6. Stop the reaction with 0.5 ml 1 M Na₂CO₃, mix, and measure absorbance at 420 nm.
7. Determine protein concentration of each lysate (Bradford) and calculate specific activity:

   
   β‑gal units = (ΔA₄₂₀ × 1000) / (time min × protein mg)

8. Plot specific activity (units mg⁻¹) against inducer type (none, lactose, IPTG).

6.4 Controls and evaluation

• Negative control: heat‑killed cells (boiled 5 min) to confirm that colour development is enzyme‑dependent.
• Positive control: a strain known to over‑express lacZ (e.g., lacI⁻ mutant).
• Standardise cell density (OD₆₀₀) before lysis to minimise variation.
• Potential sources of error: temperature fluctuations, incomplete lysis, inaccurate protein quantification, and timing of colour development.
• Statistical analysis – calculate mean, standard deviation (n ≥ 3) and use a t‑test to assess significance of differences between treatments.
• Ethical note – work with non‑pathogenic E. coli; follow biosafety level 1 guidelines.

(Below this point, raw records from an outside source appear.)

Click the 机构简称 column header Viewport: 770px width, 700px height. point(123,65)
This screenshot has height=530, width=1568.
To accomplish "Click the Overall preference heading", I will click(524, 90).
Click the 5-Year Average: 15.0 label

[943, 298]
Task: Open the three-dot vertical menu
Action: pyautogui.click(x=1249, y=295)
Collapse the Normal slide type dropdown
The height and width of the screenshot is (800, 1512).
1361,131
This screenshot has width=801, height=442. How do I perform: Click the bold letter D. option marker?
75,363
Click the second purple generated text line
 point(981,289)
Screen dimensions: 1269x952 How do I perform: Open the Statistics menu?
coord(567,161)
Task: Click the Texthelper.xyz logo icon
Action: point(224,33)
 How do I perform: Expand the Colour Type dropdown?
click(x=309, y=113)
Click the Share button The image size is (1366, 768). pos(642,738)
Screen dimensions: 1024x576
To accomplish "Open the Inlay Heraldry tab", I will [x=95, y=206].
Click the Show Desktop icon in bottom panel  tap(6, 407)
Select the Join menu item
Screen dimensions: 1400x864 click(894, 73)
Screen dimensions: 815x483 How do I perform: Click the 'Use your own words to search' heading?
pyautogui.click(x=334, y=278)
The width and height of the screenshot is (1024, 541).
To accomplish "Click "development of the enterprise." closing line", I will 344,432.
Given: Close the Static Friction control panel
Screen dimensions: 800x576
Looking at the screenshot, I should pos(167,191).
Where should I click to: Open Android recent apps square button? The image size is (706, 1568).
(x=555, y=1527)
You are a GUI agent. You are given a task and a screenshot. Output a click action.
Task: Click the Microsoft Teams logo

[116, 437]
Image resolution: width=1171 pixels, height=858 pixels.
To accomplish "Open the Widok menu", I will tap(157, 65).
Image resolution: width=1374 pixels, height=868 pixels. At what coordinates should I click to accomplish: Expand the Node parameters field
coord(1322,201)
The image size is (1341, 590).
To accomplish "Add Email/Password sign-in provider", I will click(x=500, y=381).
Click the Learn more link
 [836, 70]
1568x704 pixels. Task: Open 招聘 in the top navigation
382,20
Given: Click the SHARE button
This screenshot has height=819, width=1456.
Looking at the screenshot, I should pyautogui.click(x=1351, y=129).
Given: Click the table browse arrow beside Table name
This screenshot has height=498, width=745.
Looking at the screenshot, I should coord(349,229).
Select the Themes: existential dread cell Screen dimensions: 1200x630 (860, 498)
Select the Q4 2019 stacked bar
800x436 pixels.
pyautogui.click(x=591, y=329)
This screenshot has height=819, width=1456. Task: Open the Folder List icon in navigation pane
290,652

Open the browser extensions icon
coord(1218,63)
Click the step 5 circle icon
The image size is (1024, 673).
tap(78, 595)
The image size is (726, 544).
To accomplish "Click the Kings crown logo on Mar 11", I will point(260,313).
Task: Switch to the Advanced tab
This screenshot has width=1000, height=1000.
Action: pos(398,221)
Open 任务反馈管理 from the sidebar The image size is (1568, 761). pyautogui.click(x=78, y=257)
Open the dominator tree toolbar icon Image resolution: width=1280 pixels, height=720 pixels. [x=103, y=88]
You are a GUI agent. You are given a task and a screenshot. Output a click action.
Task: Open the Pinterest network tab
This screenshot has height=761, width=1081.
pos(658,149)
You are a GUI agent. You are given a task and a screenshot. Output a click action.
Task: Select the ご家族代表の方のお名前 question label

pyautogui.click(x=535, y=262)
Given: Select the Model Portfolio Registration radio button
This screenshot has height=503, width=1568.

7. Biotechnological relevance – the lac promoter in recombinant DNA work

• lac promoter (P_lac) is an inducible promoter widely used in cloning vectors.
• A typical expression vector contains:

  • origin of replication (high copy number for large protein yields),
  • selectable marker (e.g., ampicillin resistance),
  • multiple cloning site downstream of P_lac,
  • the lacI gene (often on a compatible helper plasmid) to supply repressor.

• During growth, LacI binds the operator and transcription is repressed. Adding IPTG releases LacI, allowing high‑level transcription of the gene of interest.
• Advantages: tight regulation, rapid induction, no need for lactose metabolism, scalable for industrial protein production.
• Limitations: leaky expression in some strains, possible toxicity of the recombinant protein before induction, requirement for an additional plasmid or chromosomal lacI source.

8. Summary – key points for exam

• Identify the three structural genes (lacZ, lacY, lacA) and the enzymes they encode.
• Explain the roles of the promoter (RNA polymerase binding) and operator (repressor binding).
• Describe how LacI blocks transcription in the absence of inducer.
• State why allolactose, not lactose itself, is the natural inducer and give the simple conversion reaction.
• Outline the sequence of events that leads to enzyme synthesis when lactose is present, including the positive feedback loop.
• Recall catabolite repression: high glucose → low cAMP → weak transcription even with allolactose.
• Summarise the practical (ONPG assay) – purpose, key steps, controls, and data analysis.
• Describe the use of the lac promoter in recombinant DNA vectors, noting advantages and limitations.